Maciej Zawadziński: Often data-driven organizations see privacy compliance as an obstacle. Why is that?
Lisette Meij: Organizations often feel that there is a lot they cannot do with data because of privacy laws. Or they have the feeling that there is a lot of extra work involved in being compliant. “It’s probably not allowed because of the privacy laws” is a frequently heard phrase.
With the advent of the GDPR organizations felt that their entire way of working had to be changed, while actually many of the same requirements were already included in the predecessor of the GDPR. The GDPR did bring more requirements when it comes to the demonstrability of compliance. Ideally, we want to do a lot with data, without having to account for it. But if you use the right tools and inform consumers in the right way, a lot is possible with data.
Privacy, and therefore GDPR compliance, is increasingly being used as a unique selling point.
– Lisette Meij
Maciej Zawadziński: Can privacy compliance,at some point, become a competitive advantage? For example, can GDPR compliance be more than just a box to check off?
Lisette Meij: Privacy, and therefore GDPR compliance, is increasingly being used as a unique selling point. We have to comply with the law anyway, so it’s better to do it in a way that your organization benefits from it.
This benefit works both ways. By demonstrating to consumers how you guarantee their privacy is protected, trust is created. And confidence in your services is essential for success. By being transparent in how data is processed, and showing how you comply with the GDPR, you distinguish yourself in the market.
But it is also advantageous towards customers. If a supplier shows that privacy is guaranteed, then the customer knows that things are properly arranged. This makes a difference in negotiations and is nowadays often a standard topic in a request for proposal: demonstrate that you as an organization guarantee privacy protection. Therefore, GDPR compliance is a big business advantage.
Maciej Zawadziński: Fair trade programs and similar commitments by brands are being favorably received by consumers. Can privacy compliance also be this kind of brand value? Will consumers buy based on brands’ privacy values?
Lisette Meij: I think it is currently already favorably received by consumers. After all, we notice that privacy is becoming increasingly important among consumers. More and more complaints about poor handling of privacy are being submitted to the supervisory authority, and incorrect handling of personal data is the talk of the town these days. Think of major data breaches. Companies that violate privacy are pilloried.
Privacy is becoming an increasingly important consideration when choosing a particular brand. It is therefore not inconceivable that privacy will play an even greater role in the future, and may lead to a decisive choice for consumers.
Maciej Zawadziński: What is a “Privacy Verified” certificate and why have you decided to offer it?
Lisette Meij: The Privacy Verified certificate offers organizations the opportunity to demonstrate privacy and compliance. Through our certification program, privacy becomes a distinguishing position of an organization, and gives the opportunity to comply with all privacy laws and regulations in a practical way. An organization receives the Privacy Verified certificate if the certification program is successfully completed.
We started this program after an increasing number of clients asked us how they could demonstrate that they had had an external audit performed, and how privacy is implemented within their organization. A lot of time, but also money, was spent on incorporating data privacy in all processes. The question remained, however: how do we show our customers that we have organized privacy properly? Our certificate offers the solution. The certificate states the scope of our check, how an organization safeguards privacy, and when these safeguards will be checked again.
Whatever an organization’s motivation is, being able to demonstrate privacy protection / compliance offers many advantages and will play an increasingly important role.
– Lisette Meij
Maciej Zawadziński: What kinds of organizations are interested in the “Privacy Verified” certificate?

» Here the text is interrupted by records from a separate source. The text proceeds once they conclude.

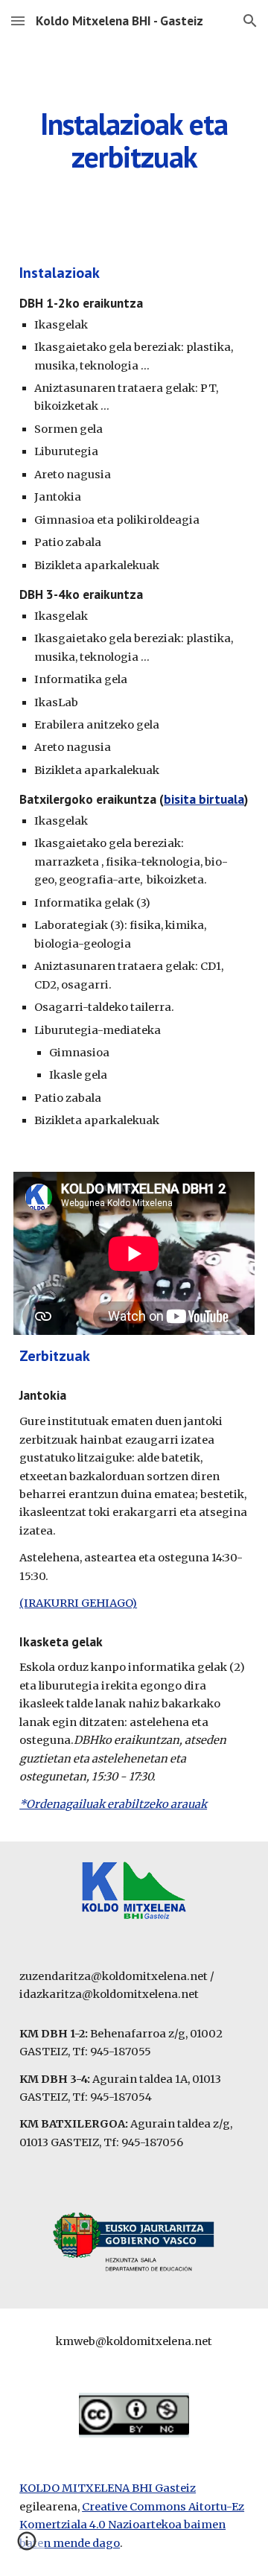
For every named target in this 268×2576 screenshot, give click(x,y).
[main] (134, 140)
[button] (18, 20)
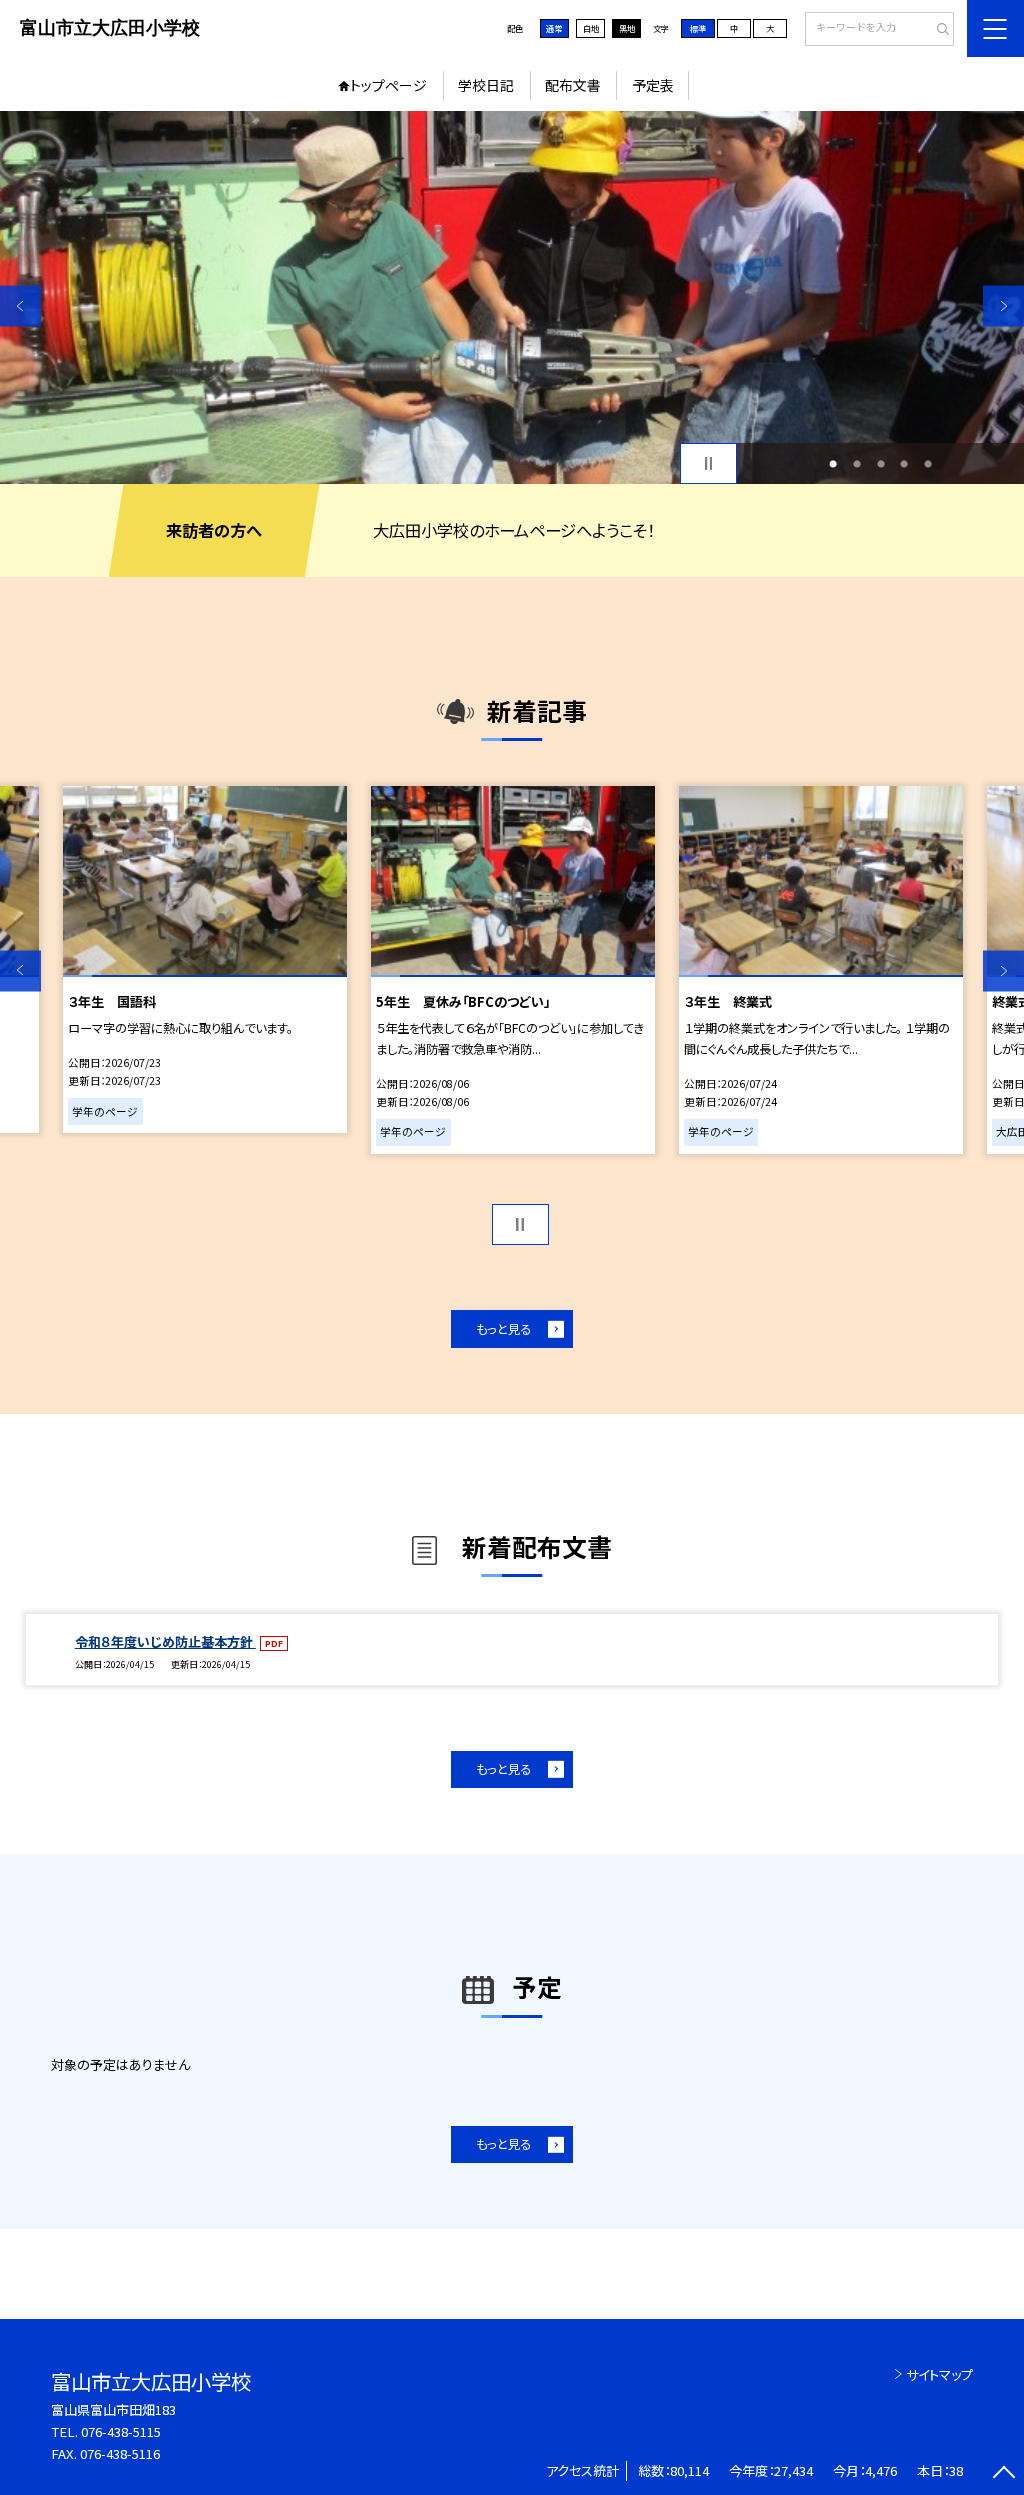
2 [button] (857, 464)
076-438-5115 (121, 2431)
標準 (698, 28)
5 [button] (928, 464)
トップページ (388, 85)
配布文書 (573, 85)
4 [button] (904, 464)
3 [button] (881, 464)
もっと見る (503, 1329)
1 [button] (833, 464)
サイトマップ (939, 2374)
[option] (512, 297)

What is their motivation for coming to you?
Lisette Meij: Our clients are in a wide variety of industries. From online web shops to web hosting companies. Each sector has its own rules and practices in the field of privacy. Our certification program is therefore always customized.
The motivation may come from various angles. For example, an organization may want to demonstrate that they handle customer data properly, in order to give the customer the confidence to choose their services. Another organization may be motivated by wanting to spend less time negotiating data processing agreements and answering questions about how privacy is safeguarded.

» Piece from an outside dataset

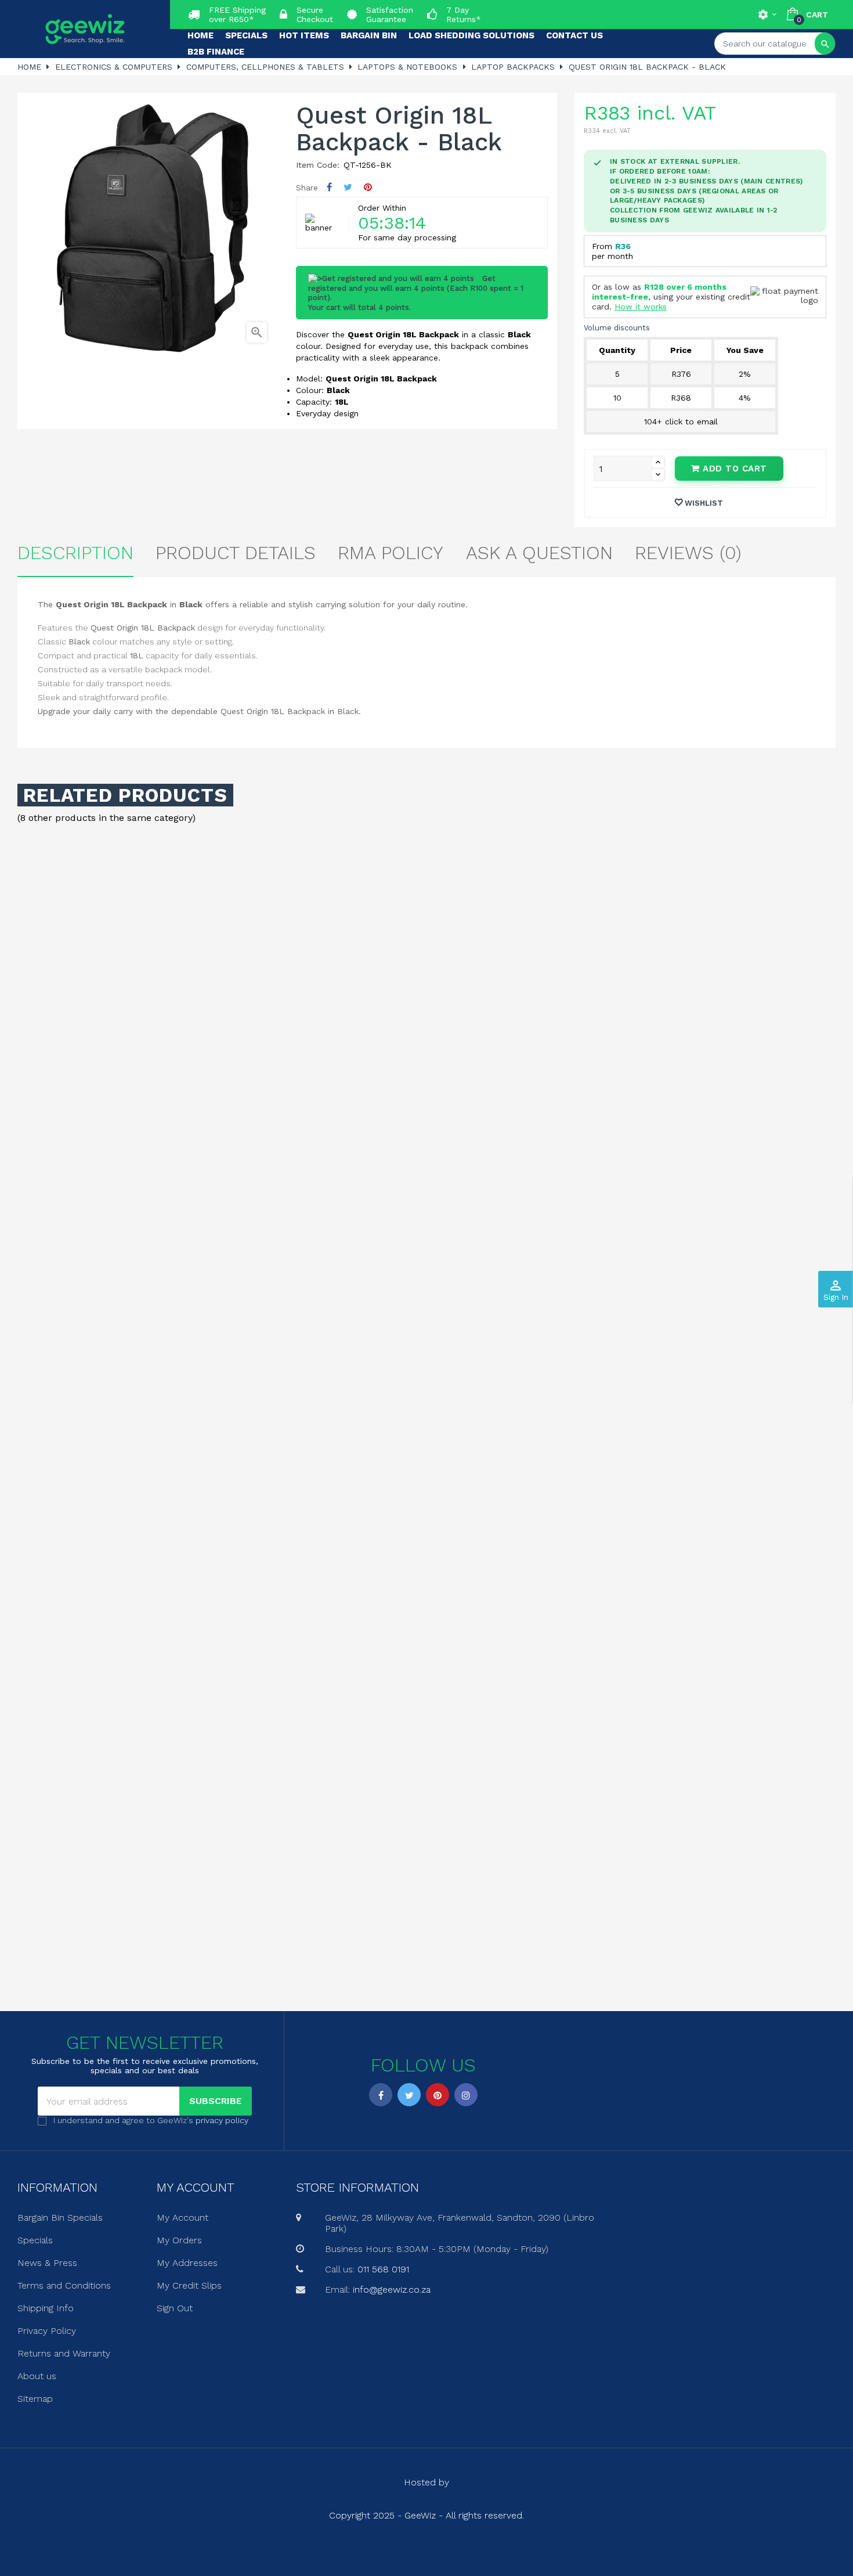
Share (329, 187)
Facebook (381, 2095)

Whatever an organization’s motivation is, being able to demonstrate privacy protection / compliance offers many advantages and will play an increasingly important role. Therefore, make privacy work for your organization, rather than the other way around.

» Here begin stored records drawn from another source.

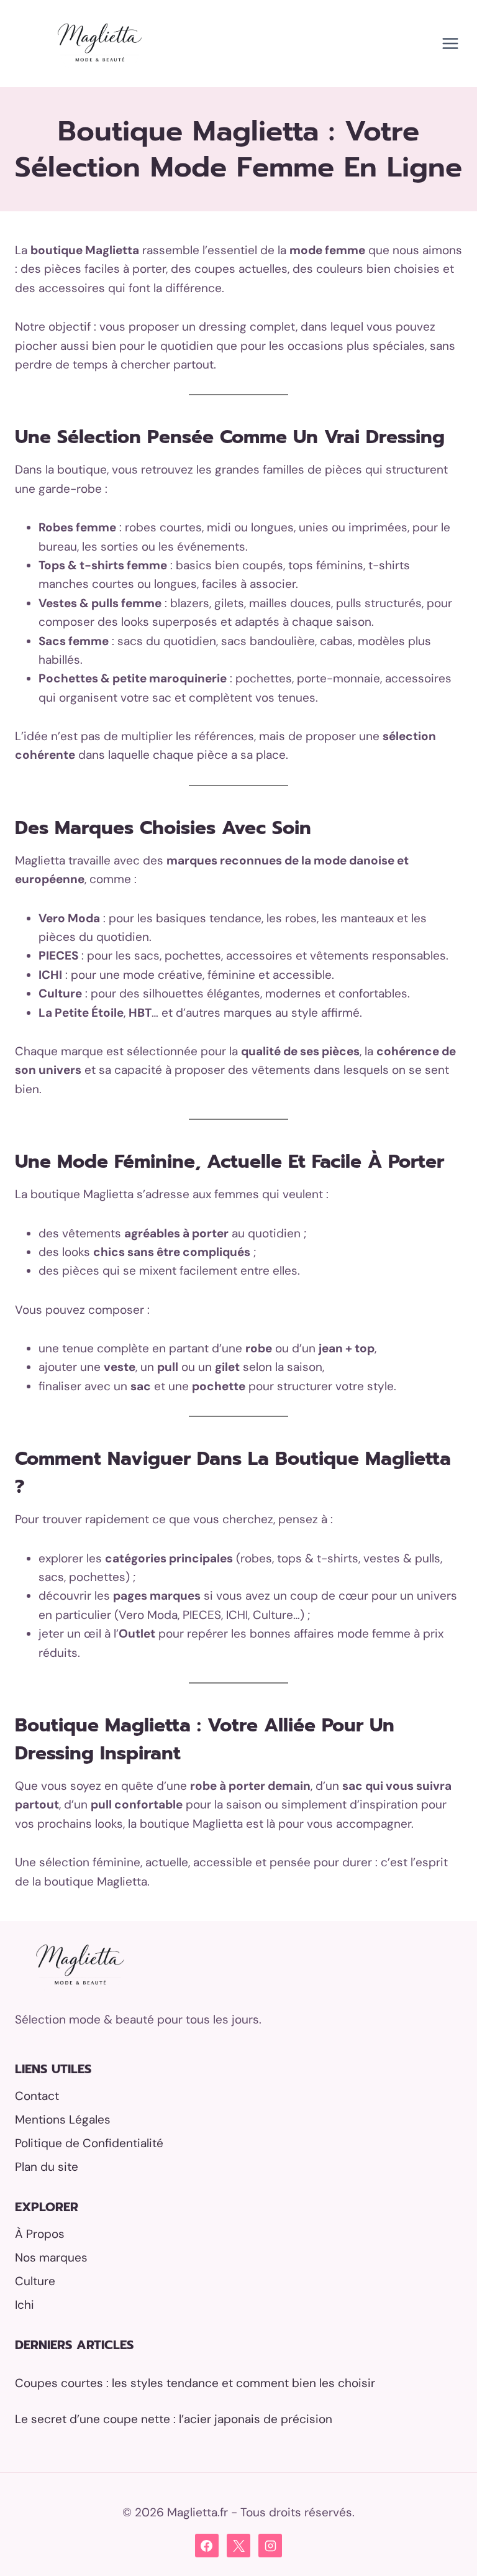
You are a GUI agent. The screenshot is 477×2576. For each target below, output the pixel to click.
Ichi (24, 2304)
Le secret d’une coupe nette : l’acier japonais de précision (173, 2419)
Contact (37, 2096)
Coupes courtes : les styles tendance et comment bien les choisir (195, 2383)
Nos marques (51, 2257)
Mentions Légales (63, 2119)
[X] (238, 2545)
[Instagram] (270, 2545)
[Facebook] (207, 2545)
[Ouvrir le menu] (450, 43)
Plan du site (46, 2167)
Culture (35, 2281)
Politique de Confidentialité (89, 2143)
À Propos (40, 2234)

Lisette Meij (CIPP/E, CIPP/US, CIPP/A, CIPM, CIPT and FIP), is the director of Privacy Verified B.V.
While finishing a master’s degree in law with honors at the ‘Vrije Universiteit’ in Amsterdam, Lisette worked on subsidized research on how big data was being used in different jurisdictions. After that, her passion for privacy was triggered. She started to work at the law firm ICTRecht B.V. as a legal advisor specializing in privacy and big data.
With seven years of experience in the field, Lisette now serves as the director of the Privacy Verified project, helping organizations incorporate data privacy principles and benefit as a result. Her goal is to make sure organizations comply with the law, but always in a practical way. For Lisette, privacy law is a field that presents many possibilities for innovative approaches and creative solutions.